It is highly desirable to be able to optically probe biological activities deep inside live organisms. By employing a spatially confined excitation via a nonlinear transition, multiphoton fluorescence microscopy has become indispensable for imaging scattering samples. However, as the incident laser power drops exponentially with imaging depth due to scattering loss, the out-of-focus fluorescence eventually overwhelms the in-focal signal. The resulting loss of imaging contrast defines a fundamental imaging-depth limit, which cannot be overcome by increasing excitation intensity. Herein we propose to significantly extend this depth limit by multiphoton activation and imaging (MPAI) of photo-activatable fluorophores. The imaging contrast is drastically improved due to the created disparity of bright-dark quantum states in space. We demonstrate this new principle by both analytical theory and experiments on tissue phantoms labeled with synthetic caged fluorescein dye or genetically encodable photoactivatable GFP.
© 2012 OSA
Our ability to study the microscopic world has been revolutionized by advances in optical imaging technology. However, compared to electron microscopy and magnetic resonance imaging, optical microscopy suffers intrinsically from relatively coarse spatial resolution and superficial penetration depth. As one can imagine, resolution and penetration are two fundamentally coupled physical properties. While the diffraction-limited resolution barrier has been broken by a number of super-resolution fluorescence techniques such as STED, (F)PALM and STORM [1–4], the deepest penetration into scattering samples with sub-cellular resolution is achieved currently by multi-photon microscopy. By employing a nonlinear intensity-dependent optical excitation, multi-photon fluorescence is generated primarily at the focal volume where the probability of absorbing two (or more) photons by the same molecule at the same time is the highest, enabling an intrinsic 3D optical sectioning capability [5, 6]. Such a spatially confined excitation scheme thus permits the capture of fluorescence photons emitted and then scattered from the focus by a wide-field non-descanned detector, thereby dramatically increasing the detection sensitivity of scattered signals. This profound feature ultimately leads to a significant imaging depth into scattering samples (more than three times deeper than that of one-photon confocal microscopy) [7, 8].

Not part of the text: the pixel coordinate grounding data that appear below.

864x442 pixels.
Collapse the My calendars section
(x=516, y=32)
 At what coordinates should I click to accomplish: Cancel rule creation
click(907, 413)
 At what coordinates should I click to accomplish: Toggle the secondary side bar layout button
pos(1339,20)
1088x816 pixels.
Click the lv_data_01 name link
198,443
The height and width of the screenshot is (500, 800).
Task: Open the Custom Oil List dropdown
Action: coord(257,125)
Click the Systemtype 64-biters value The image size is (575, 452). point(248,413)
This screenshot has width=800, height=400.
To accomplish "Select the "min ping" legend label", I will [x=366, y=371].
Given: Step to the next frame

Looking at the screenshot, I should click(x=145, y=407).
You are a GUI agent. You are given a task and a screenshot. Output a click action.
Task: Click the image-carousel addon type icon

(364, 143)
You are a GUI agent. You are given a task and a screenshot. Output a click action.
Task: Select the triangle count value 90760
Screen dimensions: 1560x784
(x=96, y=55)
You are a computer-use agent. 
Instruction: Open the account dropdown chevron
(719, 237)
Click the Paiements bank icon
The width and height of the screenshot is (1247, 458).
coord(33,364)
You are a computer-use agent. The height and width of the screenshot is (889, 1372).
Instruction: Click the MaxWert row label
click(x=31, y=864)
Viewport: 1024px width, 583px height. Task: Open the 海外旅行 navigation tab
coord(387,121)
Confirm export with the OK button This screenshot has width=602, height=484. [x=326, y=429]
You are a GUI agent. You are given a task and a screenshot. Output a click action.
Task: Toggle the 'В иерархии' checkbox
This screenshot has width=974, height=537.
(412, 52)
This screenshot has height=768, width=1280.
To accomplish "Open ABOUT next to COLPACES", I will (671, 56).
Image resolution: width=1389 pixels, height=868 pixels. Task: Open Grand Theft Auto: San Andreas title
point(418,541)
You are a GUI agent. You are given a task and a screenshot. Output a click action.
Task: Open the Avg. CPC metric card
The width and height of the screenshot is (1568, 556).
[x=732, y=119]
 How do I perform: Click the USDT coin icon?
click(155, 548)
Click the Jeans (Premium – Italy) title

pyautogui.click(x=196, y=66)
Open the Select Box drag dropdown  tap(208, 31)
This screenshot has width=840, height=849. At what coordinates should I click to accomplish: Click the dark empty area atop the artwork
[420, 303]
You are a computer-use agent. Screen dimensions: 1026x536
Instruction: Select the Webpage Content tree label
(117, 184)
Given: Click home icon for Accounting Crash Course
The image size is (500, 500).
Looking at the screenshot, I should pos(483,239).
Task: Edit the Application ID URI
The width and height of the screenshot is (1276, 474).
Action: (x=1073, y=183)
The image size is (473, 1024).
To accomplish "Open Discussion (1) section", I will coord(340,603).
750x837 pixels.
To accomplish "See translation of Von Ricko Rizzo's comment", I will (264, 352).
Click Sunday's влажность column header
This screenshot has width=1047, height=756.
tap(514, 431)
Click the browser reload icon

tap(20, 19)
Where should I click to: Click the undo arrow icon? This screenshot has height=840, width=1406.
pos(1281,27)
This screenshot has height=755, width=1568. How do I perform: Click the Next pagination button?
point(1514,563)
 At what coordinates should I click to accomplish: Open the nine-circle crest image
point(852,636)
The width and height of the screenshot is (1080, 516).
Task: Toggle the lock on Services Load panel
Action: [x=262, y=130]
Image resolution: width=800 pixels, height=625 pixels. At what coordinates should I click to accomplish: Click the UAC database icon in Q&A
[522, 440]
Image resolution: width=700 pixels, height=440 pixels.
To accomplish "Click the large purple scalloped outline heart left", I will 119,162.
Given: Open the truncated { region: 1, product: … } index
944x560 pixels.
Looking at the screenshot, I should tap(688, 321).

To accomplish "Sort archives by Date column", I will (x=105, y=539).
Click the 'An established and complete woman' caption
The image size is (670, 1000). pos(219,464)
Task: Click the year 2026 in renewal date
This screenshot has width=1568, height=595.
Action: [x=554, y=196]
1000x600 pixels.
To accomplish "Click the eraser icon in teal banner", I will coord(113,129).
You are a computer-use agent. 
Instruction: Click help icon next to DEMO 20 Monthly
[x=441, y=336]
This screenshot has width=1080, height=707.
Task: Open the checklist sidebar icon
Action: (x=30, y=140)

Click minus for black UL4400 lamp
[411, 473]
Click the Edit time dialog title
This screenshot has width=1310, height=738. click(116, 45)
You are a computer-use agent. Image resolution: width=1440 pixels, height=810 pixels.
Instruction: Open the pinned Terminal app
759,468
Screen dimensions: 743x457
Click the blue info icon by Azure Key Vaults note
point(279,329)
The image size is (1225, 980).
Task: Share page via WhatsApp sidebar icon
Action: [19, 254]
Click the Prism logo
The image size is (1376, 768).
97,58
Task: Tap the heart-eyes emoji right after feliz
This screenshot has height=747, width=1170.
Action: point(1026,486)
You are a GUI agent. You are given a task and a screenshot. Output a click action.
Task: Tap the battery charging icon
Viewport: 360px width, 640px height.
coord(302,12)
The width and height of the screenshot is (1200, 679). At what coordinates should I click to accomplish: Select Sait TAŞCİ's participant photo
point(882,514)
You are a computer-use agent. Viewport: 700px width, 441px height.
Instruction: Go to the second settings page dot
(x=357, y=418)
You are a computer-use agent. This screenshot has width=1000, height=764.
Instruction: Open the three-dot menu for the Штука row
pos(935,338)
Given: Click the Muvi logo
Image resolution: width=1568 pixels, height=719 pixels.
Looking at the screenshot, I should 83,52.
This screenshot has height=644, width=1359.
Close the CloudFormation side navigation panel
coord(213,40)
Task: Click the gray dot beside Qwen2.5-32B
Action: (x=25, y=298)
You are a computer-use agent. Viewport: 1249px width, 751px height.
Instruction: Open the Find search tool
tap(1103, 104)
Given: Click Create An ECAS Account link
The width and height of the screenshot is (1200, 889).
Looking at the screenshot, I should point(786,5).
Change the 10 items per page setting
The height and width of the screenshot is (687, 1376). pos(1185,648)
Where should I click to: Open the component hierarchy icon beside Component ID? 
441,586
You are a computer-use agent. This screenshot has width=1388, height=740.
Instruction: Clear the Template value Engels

As many other optical imaging modalities, a fundamental imaging-depth limit still exists for multiphoton fluorescence microscopy when imaging scattering samples labeled with fluorophores in 3D volume [9–13]. Here we take Fig. 1 as an example: the two-photon fluorescence images of fluorescent beads embedded in a turbid 3D sample quickly vanish with the depth when using constant laser power (Fig. 1a). This seemingly shallow cut-off depth is not the ultimate maximum, as imaging can actually be performed much deeper provided that the incident laser power can be elevated accordingly to compensate for the scattering loss (Fig. 1b). However, such a signal-promoting procedure comes at the cost of deteriorating imaging contrast: at a certain depth, the target beads can no longer be identified from the overwhelming background. Formally, the depth where the in-focus signal and the out-of-focus background are equal to each other is defined as the fundamental imaging-depth limit . Note that the conventional optical sectioning picture that multiphoton fluorescence is generated only within the focal volume breaks down here, because the exponential increase of the incident laser power eventually outstrips the power-law fall-off of the excitation efficiency out-of-focus. Obviously, further increasing incident laser power cannot overcome this contrast-rendered imaging-depth limit.
Largely driven by the desire to perform in vivo deep tissue imaging, there have been tremendous efforts in improving the imaging depth of multiphoton microscopy. Several strategies have been explored, such as adaptive optics designed to pre-compensate for the scattering loss [14,15], imaging with longer excitation wavelength , chemical cleaning reagent , and differential aberration imaging . However, relatively little work has been published on exploring novel imaging probes as a way of improving the image contrast or extending the imaging-depth limit.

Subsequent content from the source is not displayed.